■ Texto de lectura ■
####
La organización sindical, que cuenta con toma de nota vigente ante el Tribunal Federal de Conciliación y Arbitraje, calificó como un abuso la negativa de los funcionarios federales a permitirles ejercer su derecho de réplica durante la mesa de diálogo.
La tensión ha aumentado entre médicos, enfermeras y personal administrativo que laboran en clínicas y hospitales de la media península, donde desde hace meses denuncian carencias que, aseguran, ponen en riesgo tanto a los trabajadores como a los pacientes.

La delegada estatal de FINTRAS, Marlene Cota, acusó que las autoridades sanitarias han optado por criminalizar una protesta legítima en lugar de atender las demandas relacionadas con la falta de medicamentos, ambulancias, uniformes y material médico indispensable.
La dirigente recordó que las movilizaciones tienen como objetivo evitar más tragedias derivadas del deterioro del sistema de salud, como el reciente fallecimiento de un bebé durante un traslado carretero entre Santa Rosalía y Loreto, un hecho que atribuyó a la falta de personal especializado y unidades médicas adecuadamente equipadas.
“Hoy, por el hecho de levantar la voz y luchar por insumos y ambulancias seguras, se nos violenta. Hacemos responsable al Comité Ejecutivo Nacional y a las autoridades de IMSS-Bienestar por cualquier daño o perjuicio a nuestro trabajo, a nuestras familias o incluso a nuestra vida”, declaró Marlene Cota.
En su comunicado, FINTRAS sostuvo que las manifestaciones realizadas por el personal de salud están amparadas por la Constitución y por los propios estatutos sindicales, por lo que consideraron contradictorio que se pretenda sancionar a trabajadores que ejercen su derecho a la libre expresión.

Incluso, los representantes sindicales afirmaron que su movimiento se encuentra alineado con los principios que la presidenta de México, Claudia Sheinbaum Pardo, ha defendido públicamente respecto al respeto de la protesta social y los derechos laborales.
Por ello, responsabilizaron directamente a las autoridades federales y nacionales de cualquier afectación que pueda derivarse de las acciones emprendidas contra integrantes del gremio.
La inconformidad también alcanzó al coordinador estatal de IMSS-Bienestar, el doctor Bogdan Arriaga, cuya ausencia en una nueva reunión celebrada el 10 de junio fue señalada por la representación sindical como una muestra de falta de voluntad para atender el conflicto.
####
■ Datos para analizar ■
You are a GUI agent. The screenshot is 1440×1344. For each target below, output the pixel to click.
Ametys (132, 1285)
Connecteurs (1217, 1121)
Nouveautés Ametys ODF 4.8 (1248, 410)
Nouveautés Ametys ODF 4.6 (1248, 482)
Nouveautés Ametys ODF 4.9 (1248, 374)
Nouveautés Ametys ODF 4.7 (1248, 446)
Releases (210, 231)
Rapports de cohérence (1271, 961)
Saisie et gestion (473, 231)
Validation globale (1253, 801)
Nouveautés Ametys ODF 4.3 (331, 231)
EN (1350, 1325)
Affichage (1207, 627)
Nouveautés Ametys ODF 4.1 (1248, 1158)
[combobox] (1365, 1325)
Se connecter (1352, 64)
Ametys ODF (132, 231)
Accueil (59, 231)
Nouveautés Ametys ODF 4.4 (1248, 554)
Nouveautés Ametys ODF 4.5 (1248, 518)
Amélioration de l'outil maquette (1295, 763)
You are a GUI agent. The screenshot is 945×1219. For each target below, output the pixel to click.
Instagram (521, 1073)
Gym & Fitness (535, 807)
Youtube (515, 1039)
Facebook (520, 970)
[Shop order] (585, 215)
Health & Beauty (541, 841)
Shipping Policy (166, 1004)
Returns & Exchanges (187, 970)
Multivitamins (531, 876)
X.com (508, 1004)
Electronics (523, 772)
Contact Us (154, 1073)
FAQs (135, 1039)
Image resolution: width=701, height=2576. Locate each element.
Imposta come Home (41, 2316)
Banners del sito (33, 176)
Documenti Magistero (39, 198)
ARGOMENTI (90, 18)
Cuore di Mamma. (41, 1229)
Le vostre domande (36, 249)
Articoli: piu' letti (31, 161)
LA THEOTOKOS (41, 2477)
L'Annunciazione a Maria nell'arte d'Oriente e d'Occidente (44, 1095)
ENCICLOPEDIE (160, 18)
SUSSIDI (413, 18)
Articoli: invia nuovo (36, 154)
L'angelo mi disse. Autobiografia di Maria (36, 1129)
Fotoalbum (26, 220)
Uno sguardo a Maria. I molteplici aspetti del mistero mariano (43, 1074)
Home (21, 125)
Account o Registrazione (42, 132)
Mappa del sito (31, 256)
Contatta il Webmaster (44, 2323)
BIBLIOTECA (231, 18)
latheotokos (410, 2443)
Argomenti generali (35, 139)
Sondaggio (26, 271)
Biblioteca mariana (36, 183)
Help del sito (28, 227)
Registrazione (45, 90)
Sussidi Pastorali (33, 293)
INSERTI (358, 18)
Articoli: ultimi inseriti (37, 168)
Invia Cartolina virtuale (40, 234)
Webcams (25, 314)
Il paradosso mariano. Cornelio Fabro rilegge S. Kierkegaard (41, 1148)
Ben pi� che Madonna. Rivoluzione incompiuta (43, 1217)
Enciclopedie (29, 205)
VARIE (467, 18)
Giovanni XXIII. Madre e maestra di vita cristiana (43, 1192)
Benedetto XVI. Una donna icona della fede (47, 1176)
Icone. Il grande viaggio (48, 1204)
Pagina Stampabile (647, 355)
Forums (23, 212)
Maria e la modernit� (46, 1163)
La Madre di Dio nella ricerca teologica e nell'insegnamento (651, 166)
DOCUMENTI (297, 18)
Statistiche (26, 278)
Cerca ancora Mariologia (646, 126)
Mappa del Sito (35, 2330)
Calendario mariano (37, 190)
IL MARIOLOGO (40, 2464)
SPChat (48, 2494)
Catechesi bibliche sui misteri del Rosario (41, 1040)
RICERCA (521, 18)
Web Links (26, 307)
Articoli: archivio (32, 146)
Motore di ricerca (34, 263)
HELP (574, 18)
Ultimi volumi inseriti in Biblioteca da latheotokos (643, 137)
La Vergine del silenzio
####
■ Consigna ■
Responde según el texto sobre la protesta sindical de FINTRAS:
(a) ¿Qué cargo tiene Marlene Cota en FINTRAS?
(b) ¿Entre qué dos localidades se hacía el traslado carretero en el que falleció un bebé?
(c) ¿En qué fecha se celebró la reunión a la que no asistió el doctor Bogdan Arriaga?

■ Solución del ejercicio ■
(a) Es la delegada estatal de FINTRAS.
(b) Entre Santa Rosalía y Loreto.
(c) El 10 de junio.